Mais quoi ! le voiturin de Mézy-en-Brie ne correspondait guère avec le train qu’à partir de midi. Il pouvait être environ neuf heures, Nazaire avait donc deux bonnes heures à attendre avant de se rendre à la gare.

— Tâchons au moins, se dit Nazaire, d’employer ces deux heures utilement.

L’idée dominante d’un homme gris, et Nazaire, malgré les effets salutaires du grand air, restait gris un peu, est toujours de donner à soi-même et de donner aux autres une haute idée de sa sagesse.

Or, Nazaire n’était pas sans avoir ouï dire qu’aux Halles, le matin, à l’heure des criées, tout est d’un incroyable bon marché.

Nazaire résolut de mettre à profit l’occasion pour acheter, à l’intention de Caroline, quelque chose dont le bon marché l’étonnât.

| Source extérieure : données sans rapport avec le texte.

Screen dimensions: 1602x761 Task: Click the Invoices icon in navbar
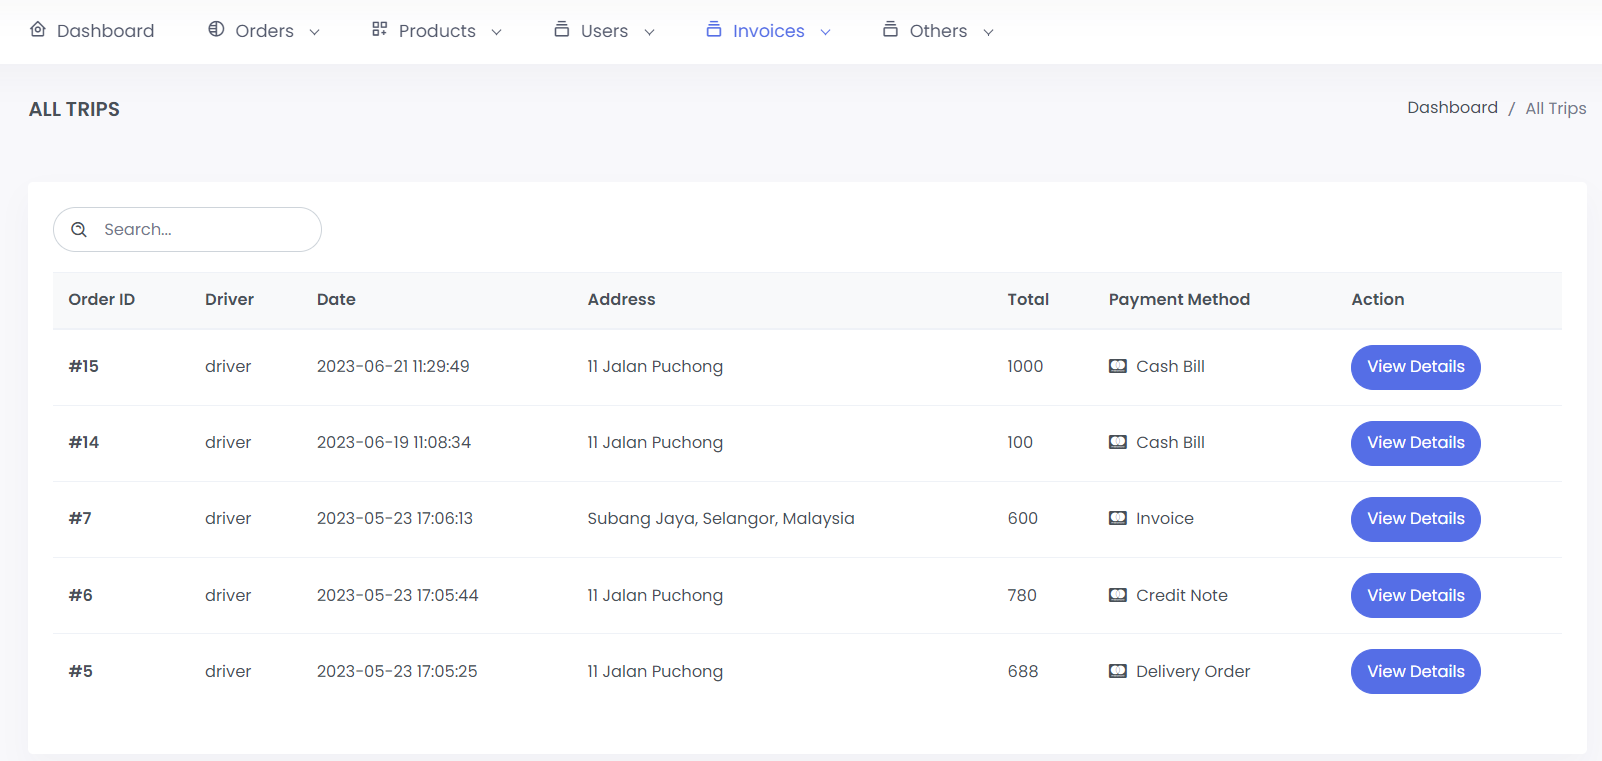tap(714, 30)
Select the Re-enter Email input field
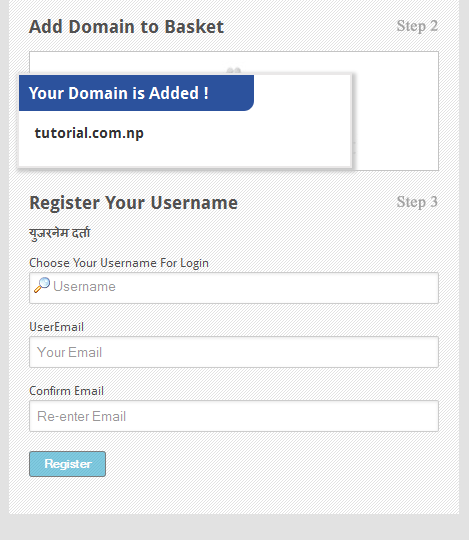This screenshot has width=476, height=540. [234, 416]
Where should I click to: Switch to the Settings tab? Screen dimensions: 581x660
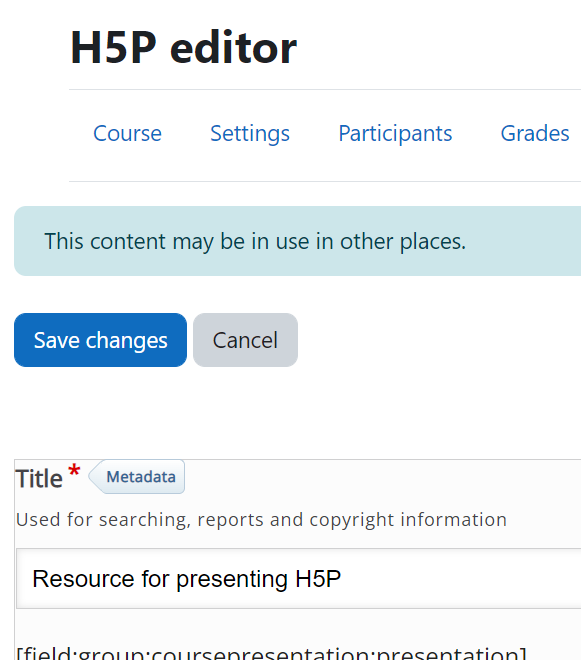[250, 134]
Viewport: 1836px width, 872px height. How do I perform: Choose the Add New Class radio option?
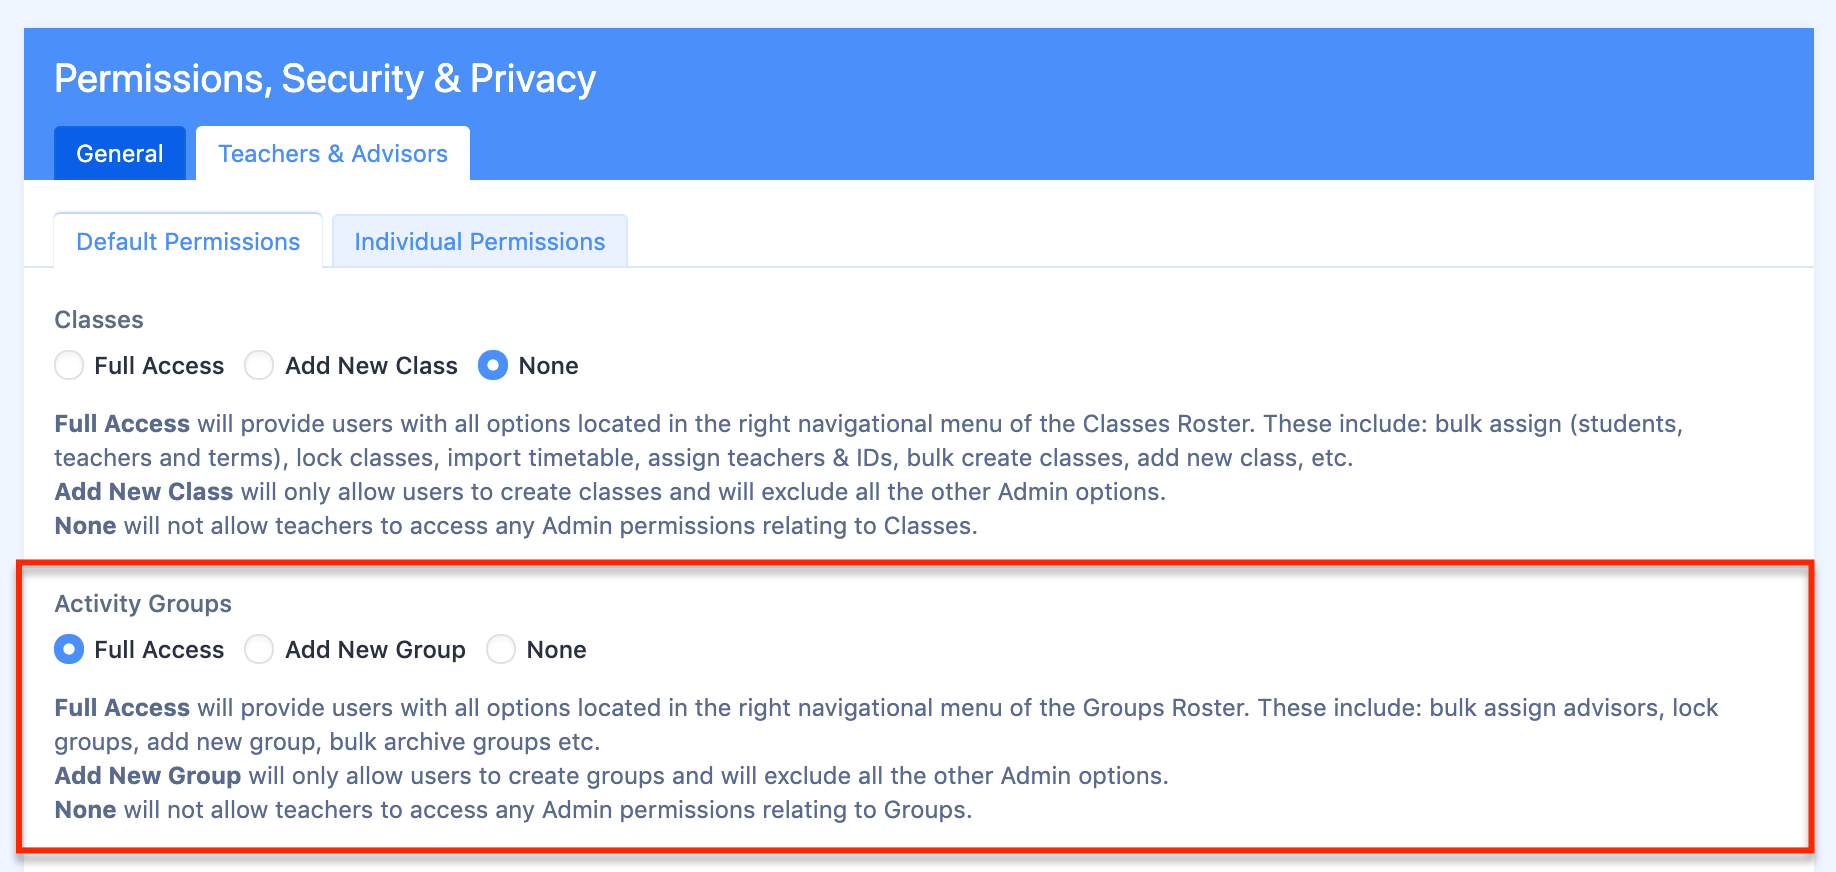tap(259, 366)
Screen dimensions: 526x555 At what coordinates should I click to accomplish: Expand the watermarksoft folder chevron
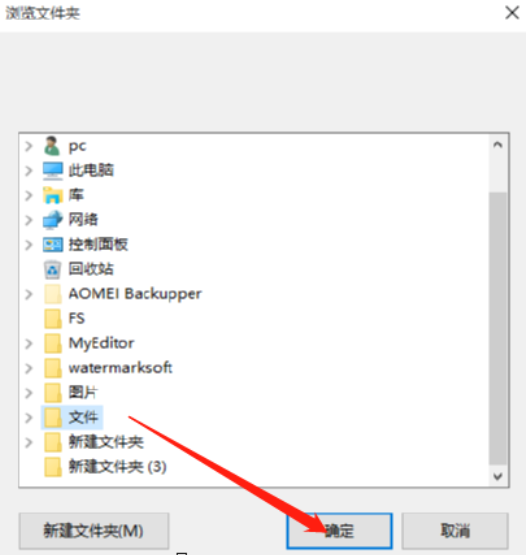coord(29,368)
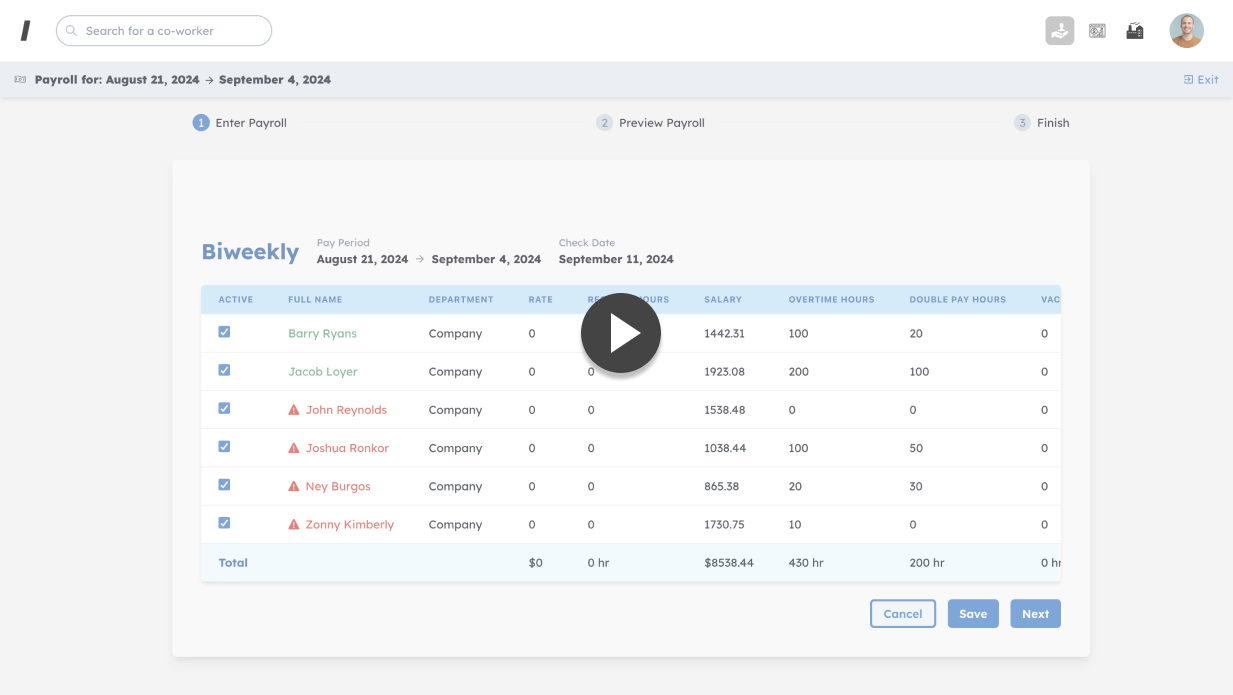Viewport: 1233px width, 695px height.
Task: Open the payroll money icon in header
Action: [x=1097, y=31]
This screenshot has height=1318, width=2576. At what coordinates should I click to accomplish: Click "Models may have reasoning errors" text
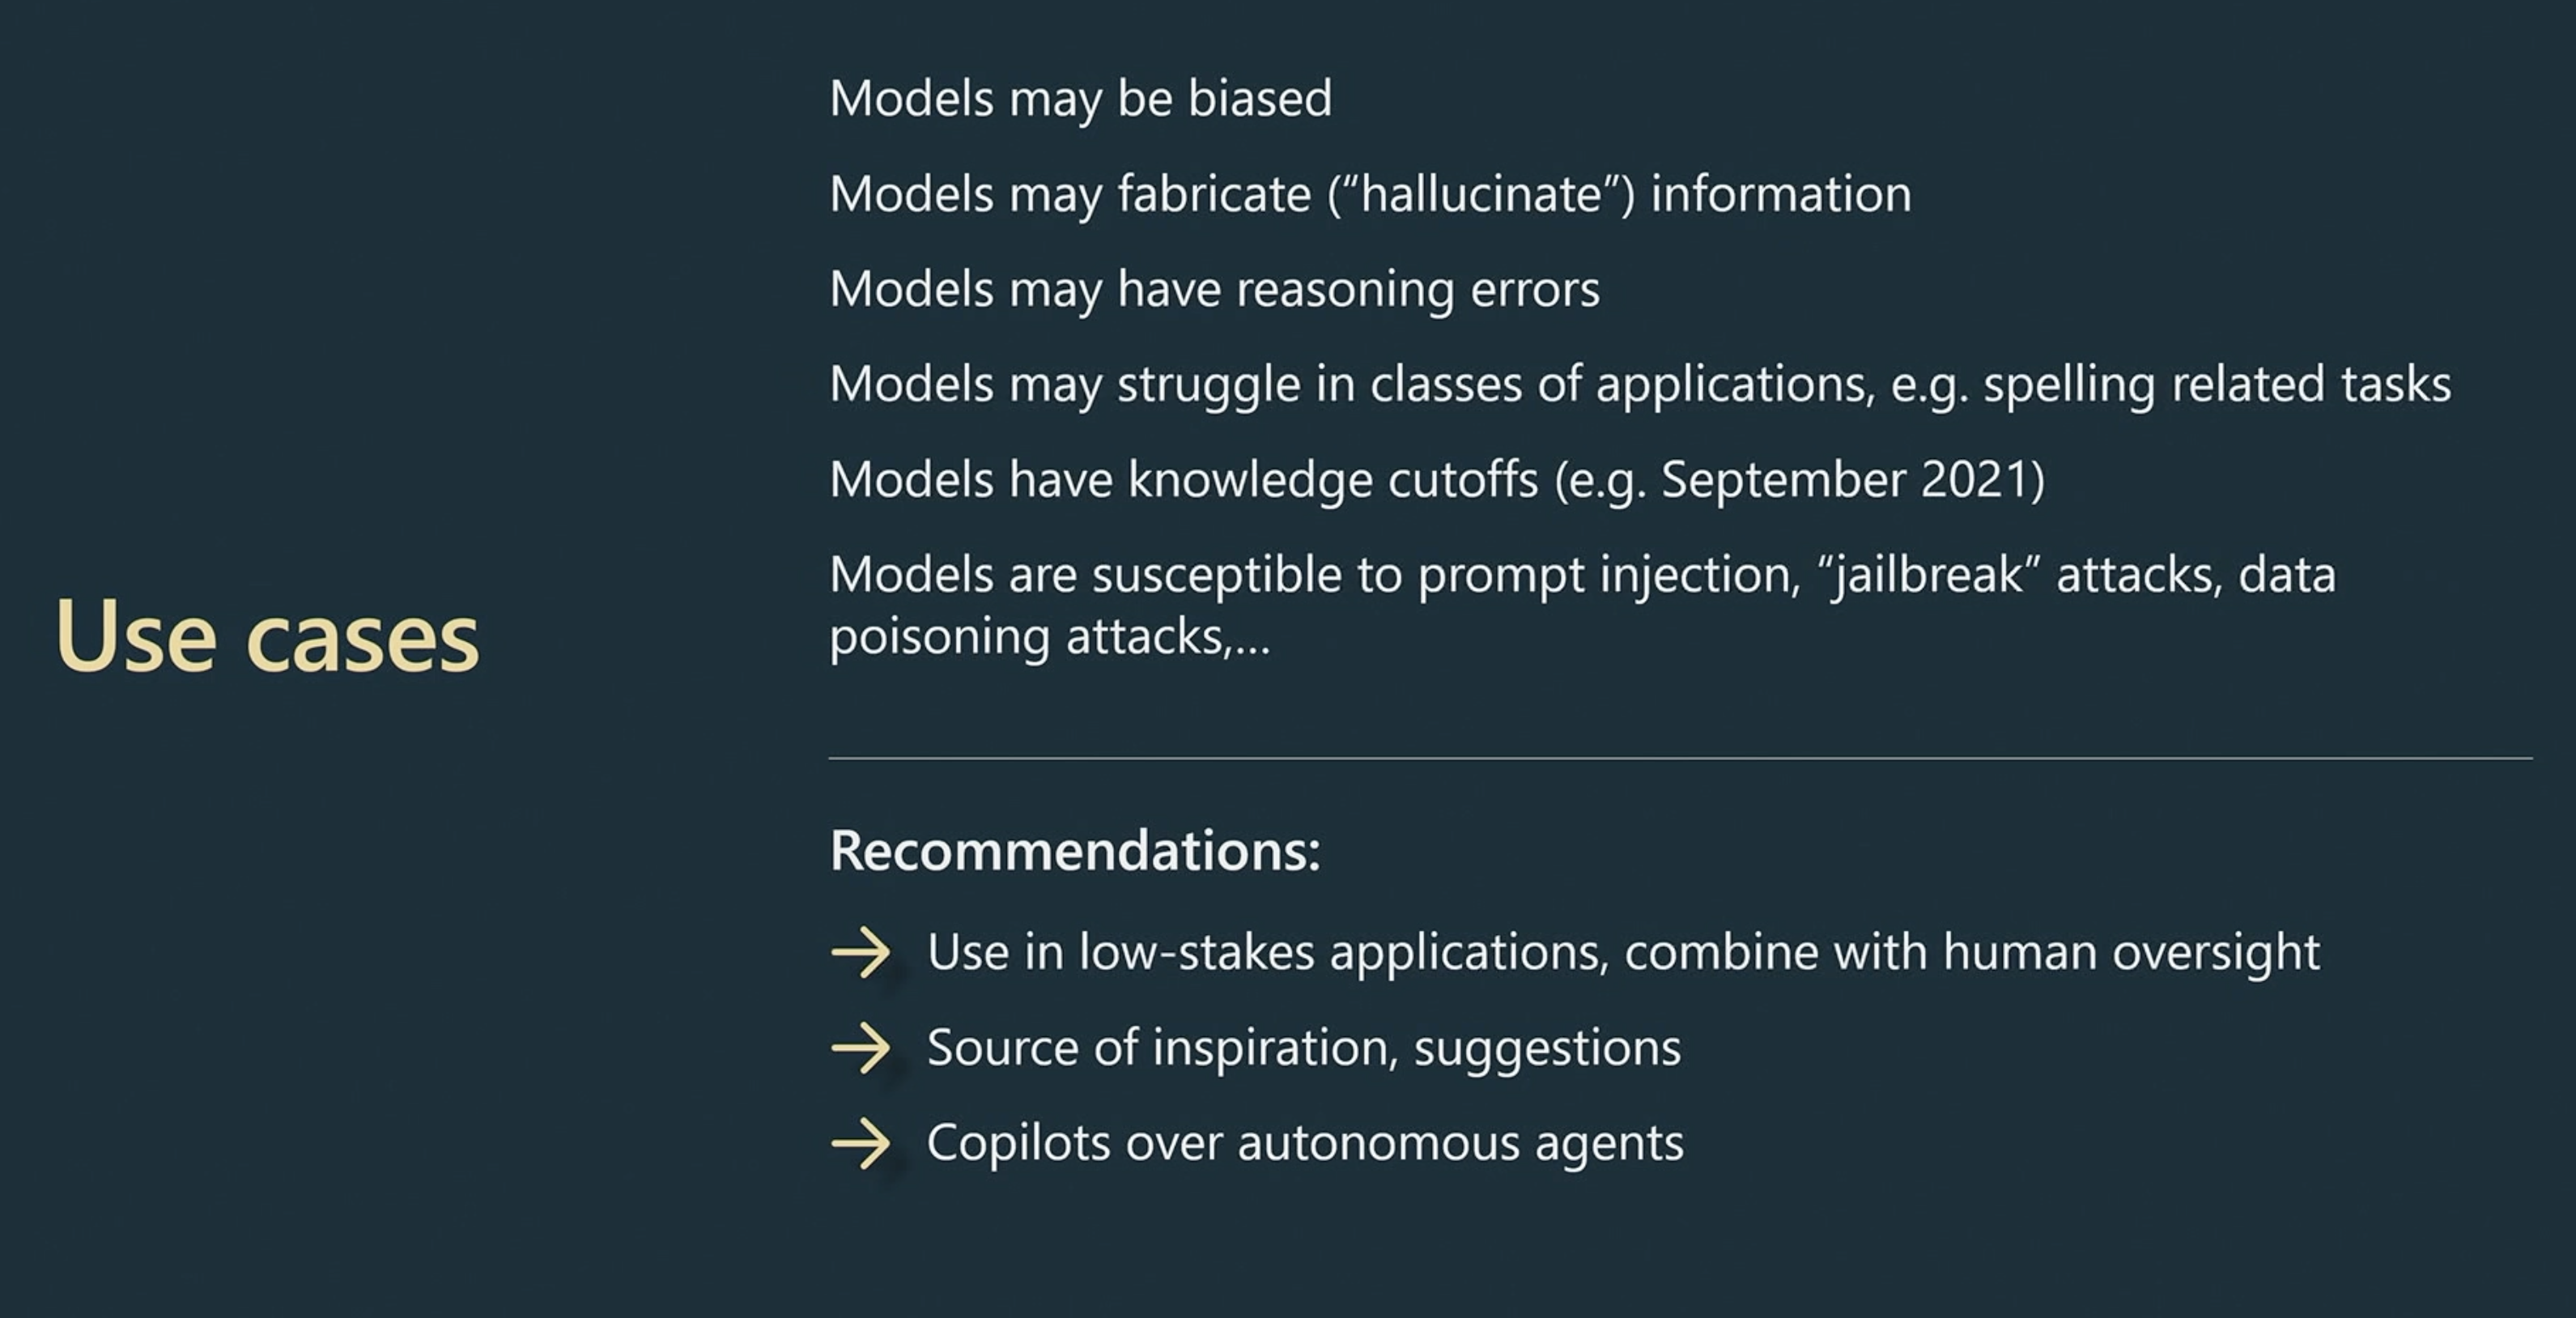coord(1215,290)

Mais quoi ? des fleurs ? Il y en avait de reste à Mézy. Des salades ? des choux ? le potager en produisait tant et plus. Nazaire s’arrêta donc à l’idée de rapporter un pot-au-feu, mais un pot-au-feu superbe, gigantesque, dont l’arrivée seule couperait court aux reproches possibles de Caroline et que l’on mangerait le soir en s’extasiant sur le peu qu’il aurait coûté.

Inspiration d’autant plus lumineuse qu’à Mézy les communications sont difficiles et que le boucher, en fait de bœuf, ne tue guère que le samedi, parfois, quelque vieille vache racornie et sèche.

Une malice du hasard, pendant qu’il calculait ainsi, avait justement conduit Nazaire rue de Vauvilliers, devant le pavillon 5, où se vendent les viandes à la criée.

Des moutons entiers, des quartiers de bœuf suspendus à des crocs de fer et se continuant, parallèles à l’infini, comme les parois d’une rue aux murs blancs et roses.

Entre ces murs, un peuple d’étaliers en tablier blanc et le fusil au côté qui circulent. Un commissionnaire debout qui met successivement les lots aux enchères, un scribe, assis devant une petite table, qui perçoit le prix des achats.

— « Voyons, criait le commissionnaire, nous vendons le morceau no 9 : cinquante kilos à soixante-quinze francs, un morceau superbe, soit un franc cinquante le kilo. »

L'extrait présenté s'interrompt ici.